Do you have problems like this? Little scenes or vignettes you love but have doubts about? Anytime I tell myself I can use it to show the person's character, I know I'm in trouble. It should pertain to the story and what's going on with the plot.
Claire makes cookies, but I'm not a cookie maker, so I borrowed a recipe from a great cookbook I have.
ALMOND MACAROON CRISPS
yield: about 3 dozen
3/4 cup blanched almonds, very finely ground
3/4 cup sugar
2 large egg whites, room temperature
1/4 teaspoon almond extract
Preheat oven to 350 degrees F.
Line three baking sheets with parchment paper or aluminum foil; set aside. In a large bowl, combine almonds and sugar; stir to mix well. In another bowl, whisk together egg whites and almond extract until soft peaks form. Add egg whites to the almond mixture. Stir to form a soft batter. With a teaspoon, spoon batter onto baking sheets, spacing cookies apart, about 12 per sheet.
Bake in the center of the oven about 15 minutes or until lightly browned. Remove from oven and transfer parchment paper to cooling racks until cookies begin to firm up, about 3 to 4 minutes. With a sharp knife, lift cookies from parchment and transfer to racks to cool completely.

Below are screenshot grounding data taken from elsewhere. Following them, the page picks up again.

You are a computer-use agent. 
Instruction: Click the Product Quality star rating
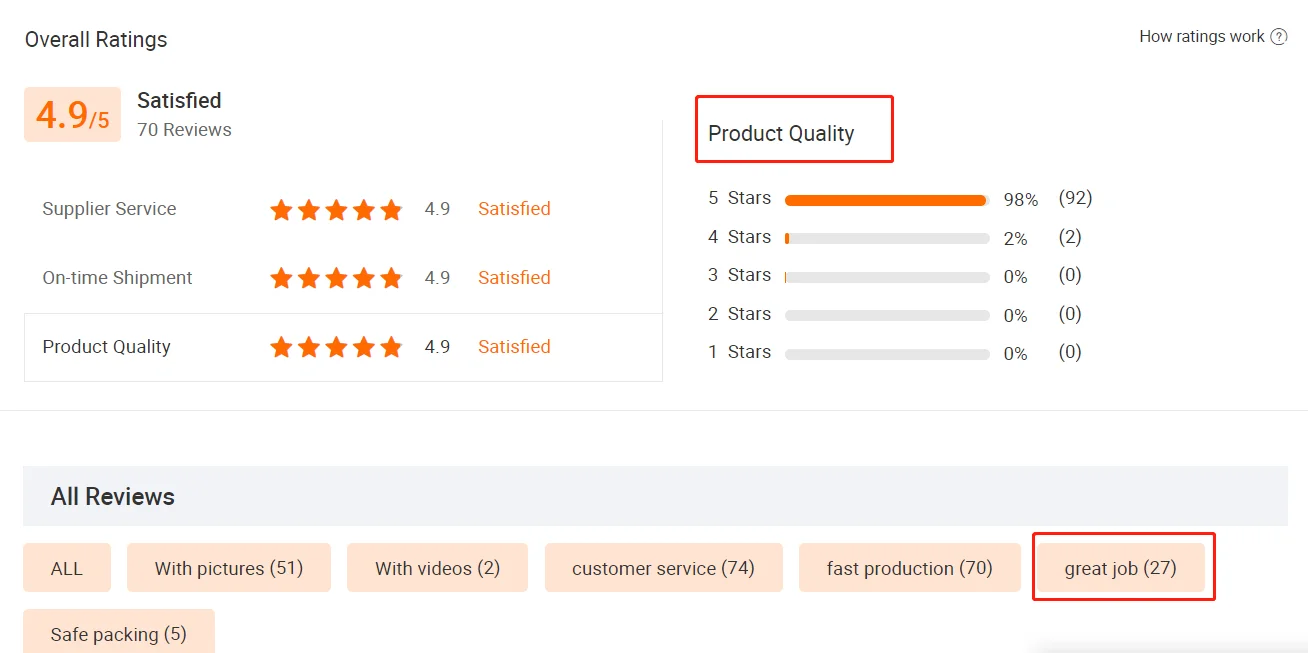pyautogui.click(x=336, y=347)
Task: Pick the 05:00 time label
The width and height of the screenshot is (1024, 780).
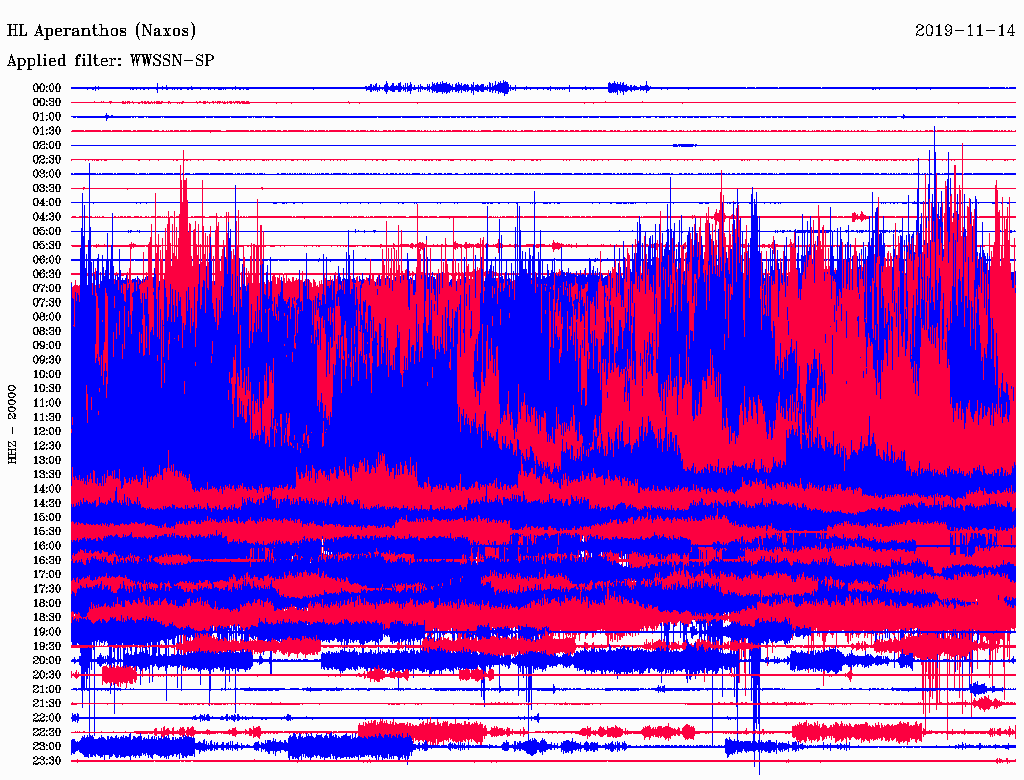Action: pyautogui.click(x=47, y=231)
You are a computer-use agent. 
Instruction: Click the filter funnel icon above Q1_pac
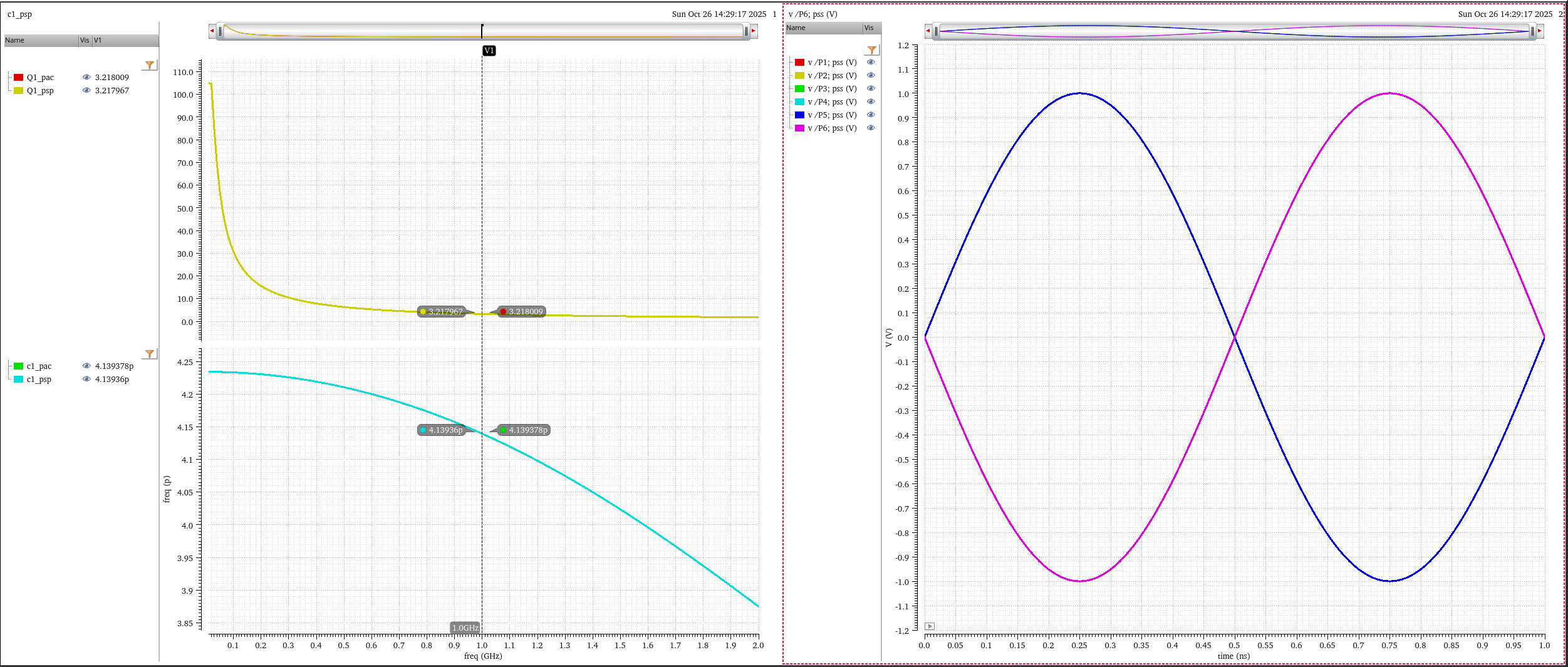click(x=149, y=65)
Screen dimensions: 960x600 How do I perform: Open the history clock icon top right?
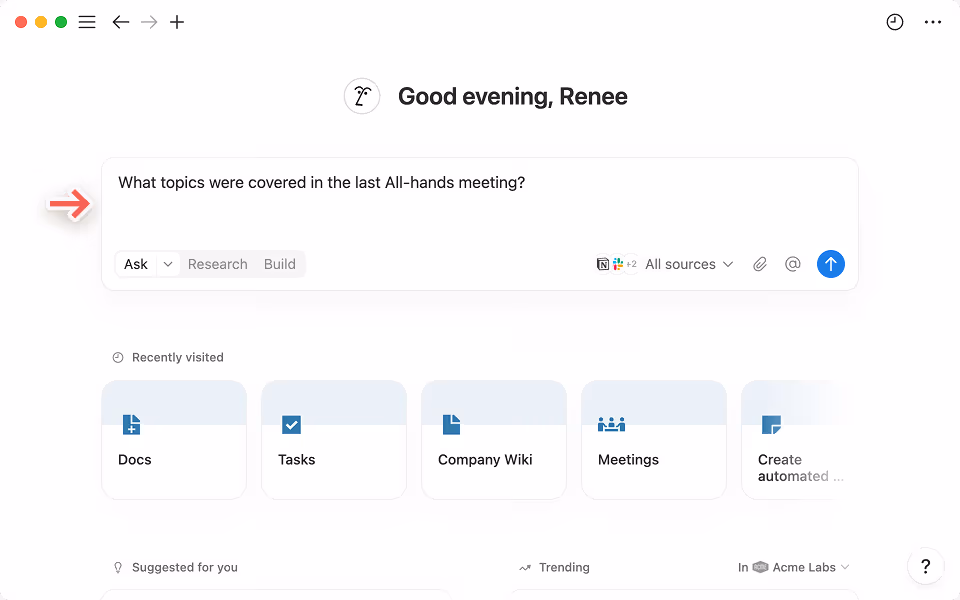(x=895, y=21)
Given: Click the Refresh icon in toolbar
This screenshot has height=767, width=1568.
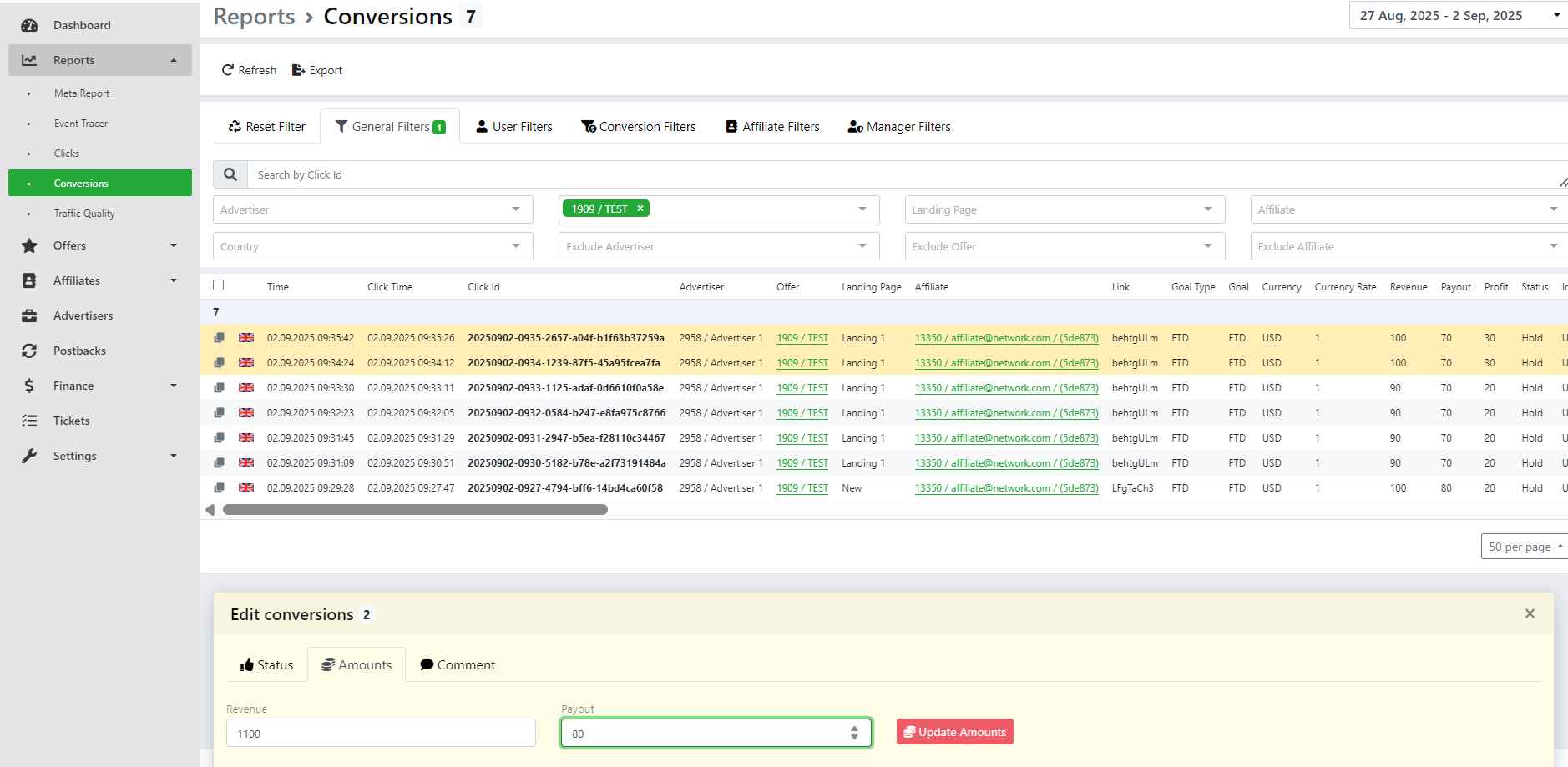Looking at the screenshot, I should [x=227, y=70].
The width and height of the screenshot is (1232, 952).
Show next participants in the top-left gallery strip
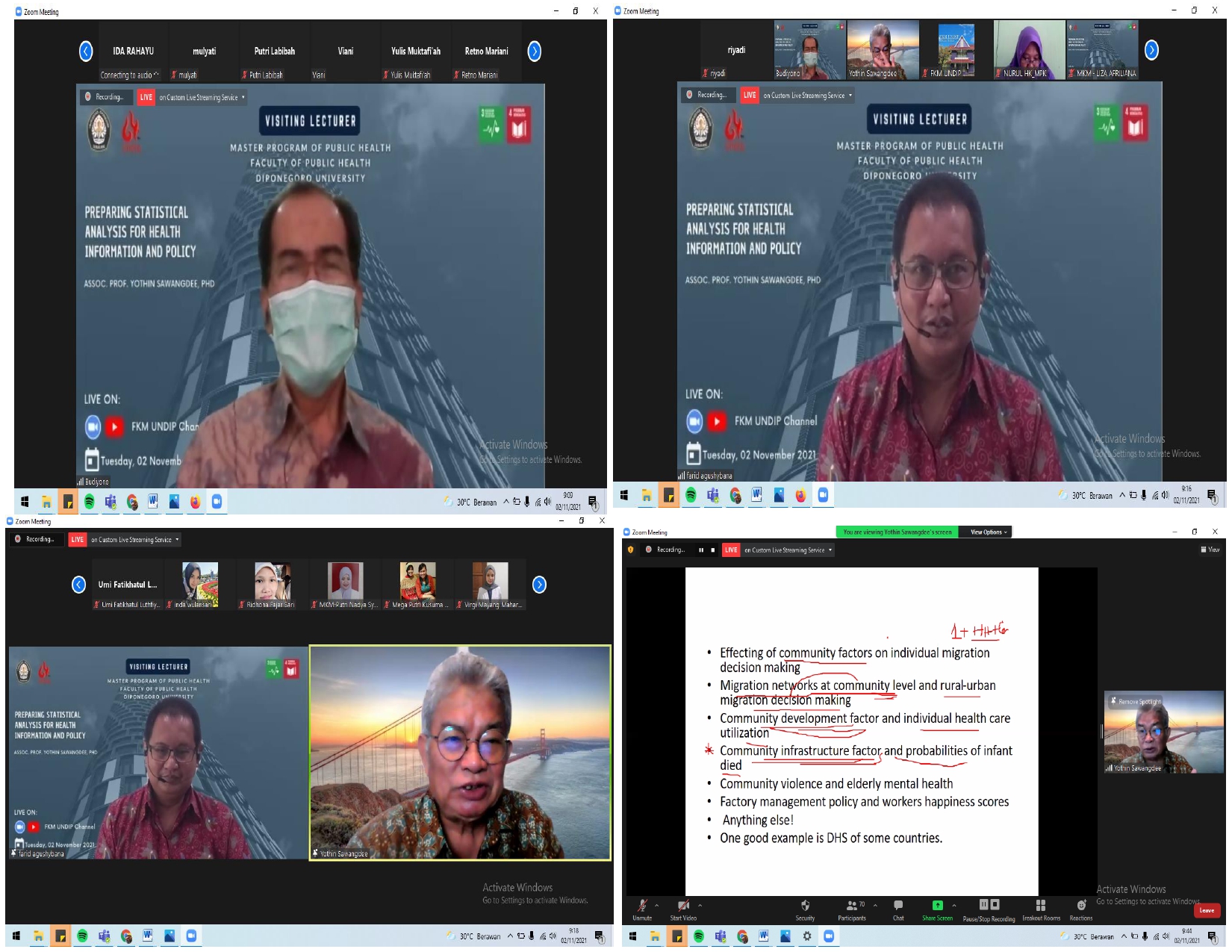click(535, 51)
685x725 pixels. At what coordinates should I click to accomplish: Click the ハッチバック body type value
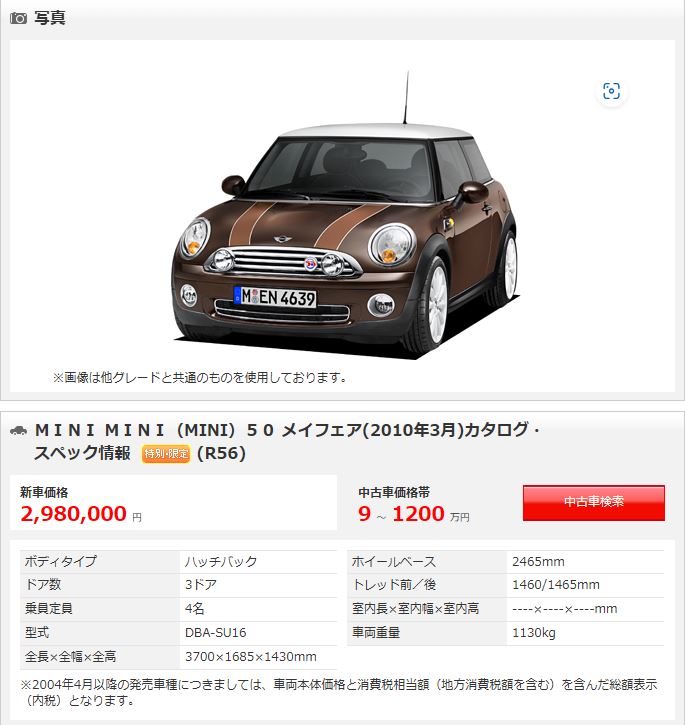coord(221,561)
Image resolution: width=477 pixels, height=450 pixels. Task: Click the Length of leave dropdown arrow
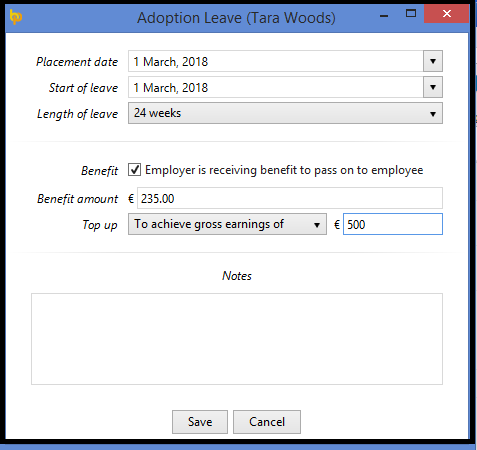pyautogui.click(x=433, y=114)
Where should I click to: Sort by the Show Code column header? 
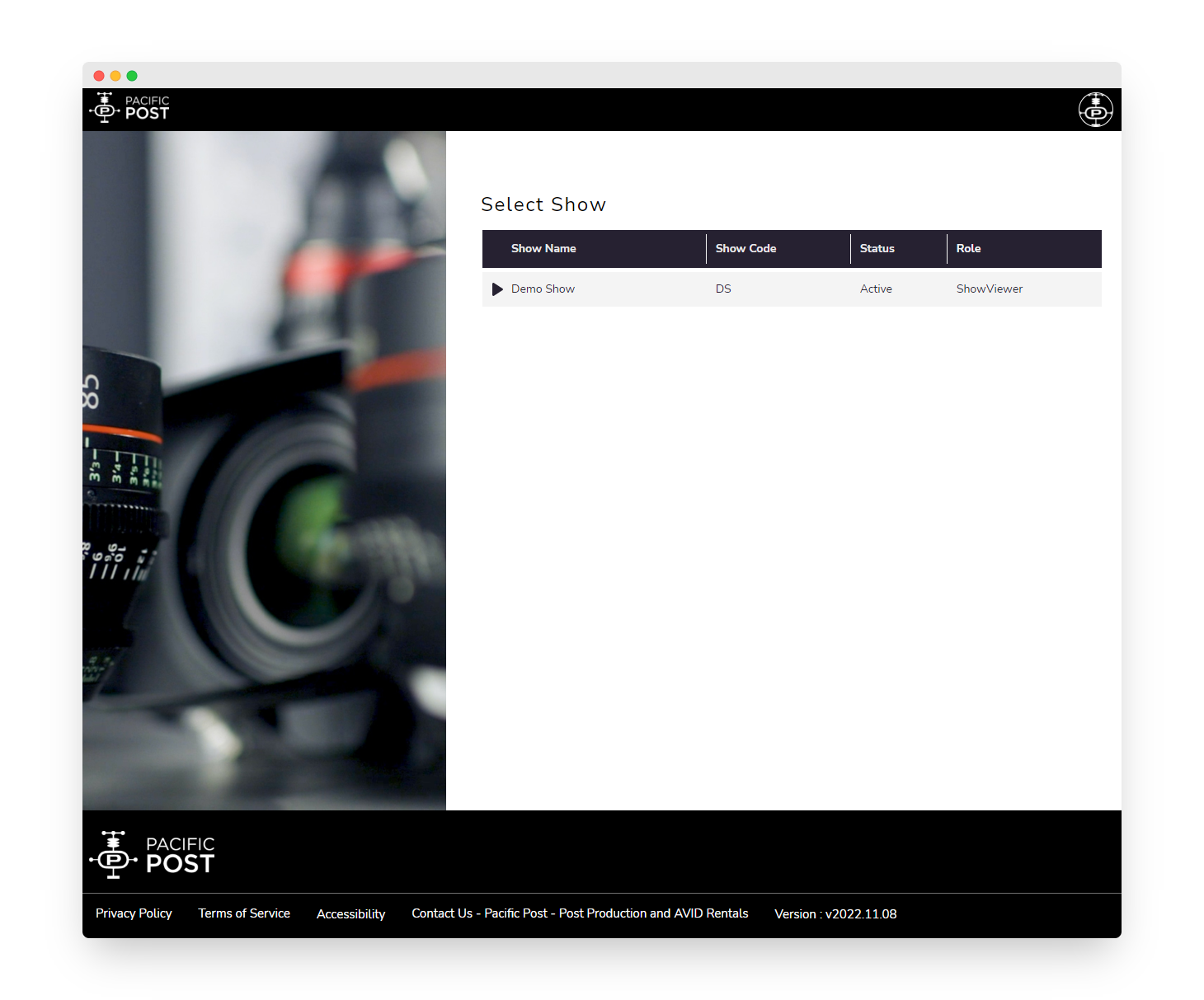(745, 248)
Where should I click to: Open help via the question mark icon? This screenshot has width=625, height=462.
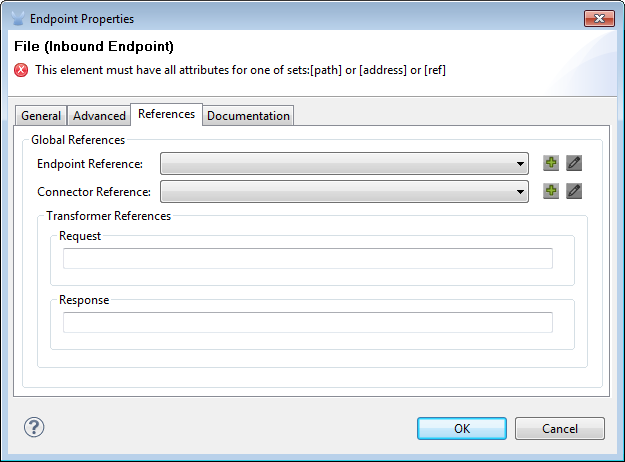click(34, 428)
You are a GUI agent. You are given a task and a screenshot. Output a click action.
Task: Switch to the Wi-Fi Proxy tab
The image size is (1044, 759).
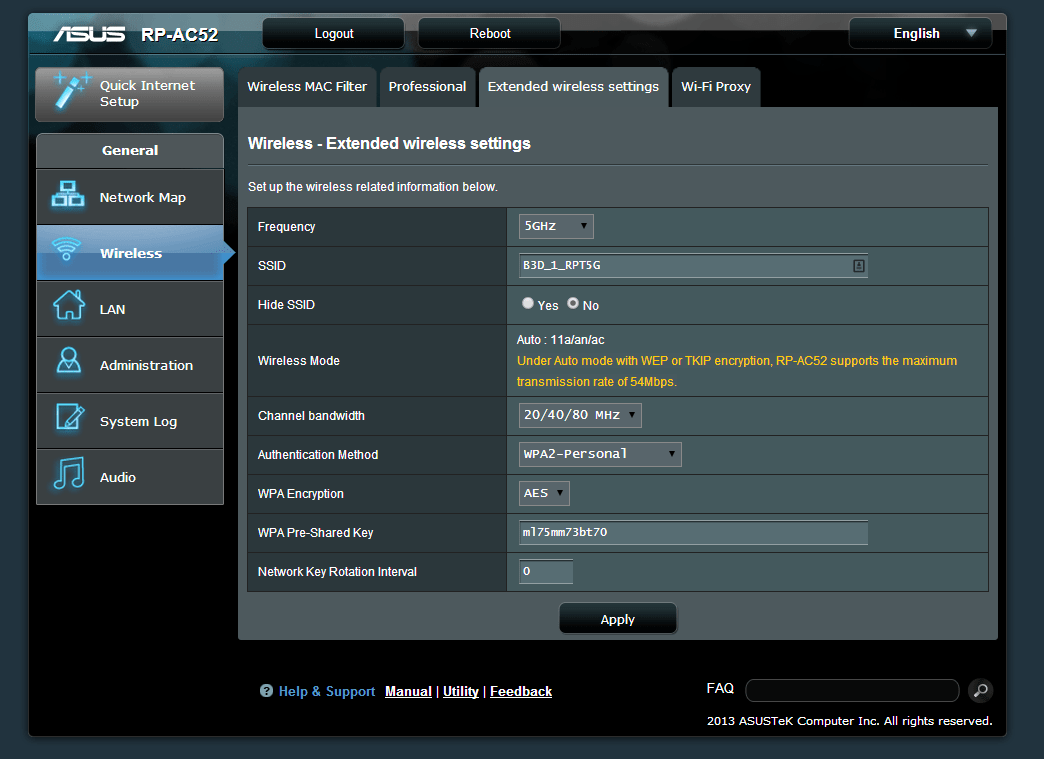(715, 87)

—-Five Brothers, A Year of Tuscan Cooking
3 comments:
I think every writer knows instinctively when a scene doesn't belong. But I love that scene; it brings tears to my eyes, one part of you reasons. Then the other part, the realistic, rational self, says, yeah. but who cares? You leave it in anyway, because you love it. During every read-through or rewrite, when you come to that scene, you know you have to get rid of it. Who cares? What does it add to the story? Finally, you delete it because you know instinctively it doesn't belong.
Polly, that's exactly how you react. On one level, you know it has to go, but it takes several read-throughs before you're willing to give it up.
That is what I love about a first draft. I can include anything my little heart desires. Later, after reading and editing and revising to death, it becomes easier to remove what doesn't work.